Effect of the Employee Retirement Income Security Act on the Termination of Single Employer Defined Benefit Pension PlansGao ID: HRD-78-90 April 27, 1978
The Employee Retirement Income Security Act (ERISA) requires private pension plans to meet extensive, complex minimum standards and reporting and disclosure requirements. Concerns were expressed about ERISA effects on small businesses and their employees and the increase in pension plan terminations after enactment of the legislation.
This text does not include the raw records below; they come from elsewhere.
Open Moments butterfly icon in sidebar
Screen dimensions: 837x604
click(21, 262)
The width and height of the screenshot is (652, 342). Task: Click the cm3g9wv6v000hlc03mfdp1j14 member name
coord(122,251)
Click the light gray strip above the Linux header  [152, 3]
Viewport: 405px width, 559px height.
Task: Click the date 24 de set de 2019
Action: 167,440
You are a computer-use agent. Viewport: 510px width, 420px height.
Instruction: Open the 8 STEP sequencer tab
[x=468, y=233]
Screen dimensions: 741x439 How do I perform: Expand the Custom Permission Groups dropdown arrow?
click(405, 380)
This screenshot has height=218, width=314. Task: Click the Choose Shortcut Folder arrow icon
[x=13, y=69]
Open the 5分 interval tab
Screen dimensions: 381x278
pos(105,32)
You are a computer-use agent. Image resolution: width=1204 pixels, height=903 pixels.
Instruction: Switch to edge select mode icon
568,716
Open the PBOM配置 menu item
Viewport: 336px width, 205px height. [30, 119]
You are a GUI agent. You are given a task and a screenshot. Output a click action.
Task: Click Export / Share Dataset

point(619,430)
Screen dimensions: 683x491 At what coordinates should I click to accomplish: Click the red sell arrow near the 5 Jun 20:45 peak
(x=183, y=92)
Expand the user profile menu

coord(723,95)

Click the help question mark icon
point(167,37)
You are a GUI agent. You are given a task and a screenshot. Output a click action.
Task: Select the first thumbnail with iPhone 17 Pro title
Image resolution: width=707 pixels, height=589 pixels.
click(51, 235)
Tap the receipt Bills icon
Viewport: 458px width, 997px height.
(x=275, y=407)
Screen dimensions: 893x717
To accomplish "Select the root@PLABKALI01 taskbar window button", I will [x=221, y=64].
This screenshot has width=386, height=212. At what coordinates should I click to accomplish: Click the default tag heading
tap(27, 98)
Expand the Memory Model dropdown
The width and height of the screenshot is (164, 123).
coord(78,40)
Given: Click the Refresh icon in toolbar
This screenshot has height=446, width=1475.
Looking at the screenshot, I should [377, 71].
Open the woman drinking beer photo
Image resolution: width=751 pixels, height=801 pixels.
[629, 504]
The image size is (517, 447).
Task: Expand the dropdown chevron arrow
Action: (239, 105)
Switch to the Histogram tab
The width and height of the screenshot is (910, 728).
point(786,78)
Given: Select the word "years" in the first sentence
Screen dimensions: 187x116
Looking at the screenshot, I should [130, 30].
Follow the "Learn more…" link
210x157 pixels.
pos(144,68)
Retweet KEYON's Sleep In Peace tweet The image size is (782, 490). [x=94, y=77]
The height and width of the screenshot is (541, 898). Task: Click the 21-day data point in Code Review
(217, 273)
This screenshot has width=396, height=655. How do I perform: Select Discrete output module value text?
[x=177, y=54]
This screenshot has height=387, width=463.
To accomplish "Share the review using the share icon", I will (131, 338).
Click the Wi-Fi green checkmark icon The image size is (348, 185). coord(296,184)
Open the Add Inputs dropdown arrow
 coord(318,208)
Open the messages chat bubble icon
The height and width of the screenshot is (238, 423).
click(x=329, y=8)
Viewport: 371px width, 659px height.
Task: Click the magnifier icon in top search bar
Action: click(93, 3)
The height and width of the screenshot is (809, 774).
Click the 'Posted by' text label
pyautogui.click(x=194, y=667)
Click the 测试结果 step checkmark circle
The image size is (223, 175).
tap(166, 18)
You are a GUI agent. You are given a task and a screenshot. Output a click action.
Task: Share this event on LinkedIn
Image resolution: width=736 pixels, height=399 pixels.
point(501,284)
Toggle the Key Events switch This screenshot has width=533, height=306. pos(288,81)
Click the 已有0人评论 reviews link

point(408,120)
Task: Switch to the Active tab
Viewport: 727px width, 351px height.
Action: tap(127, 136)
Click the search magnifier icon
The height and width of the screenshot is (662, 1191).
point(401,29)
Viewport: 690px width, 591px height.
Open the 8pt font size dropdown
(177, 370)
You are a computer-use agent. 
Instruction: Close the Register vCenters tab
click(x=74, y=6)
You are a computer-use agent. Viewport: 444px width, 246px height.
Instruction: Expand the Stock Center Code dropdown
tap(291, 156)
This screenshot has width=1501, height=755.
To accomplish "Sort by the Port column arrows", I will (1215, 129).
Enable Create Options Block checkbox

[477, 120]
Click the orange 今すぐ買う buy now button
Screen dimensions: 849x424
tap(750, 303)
The act did contribute to a large degree to pension plan terminations, but economic and other factors played a more significant role. The adverse effect on workers indicated by the number of terminations is misleading because: (1) in terminations of plans attributed to ERISA, the plans generally did not meet the act's minimum participation and vesting requirements; (2) participants of terminated plans had received or were to receive almost all of their vested benefits under existing plan provisions; and (3) about 41 percent of the sponsors of terminating plans continued pension coverage for their employees through other plans. According to plan sponsors, major factors contributing to termination were the increased costs of providing benefits and revising and administering plans, the burden of meeting reporting and disclosure requirements, the need for clarifying regulations, and concern about penalties. The increased costs and provisions for compliance and reporting are necessary to ensure employees' rights to receive adequate benefits. Agencies involved have made progress in providing guidelines for meeting requirements and have reduced the reporting and disclosure burden. Agencies should continue such efforts, consistent with the protection of participants.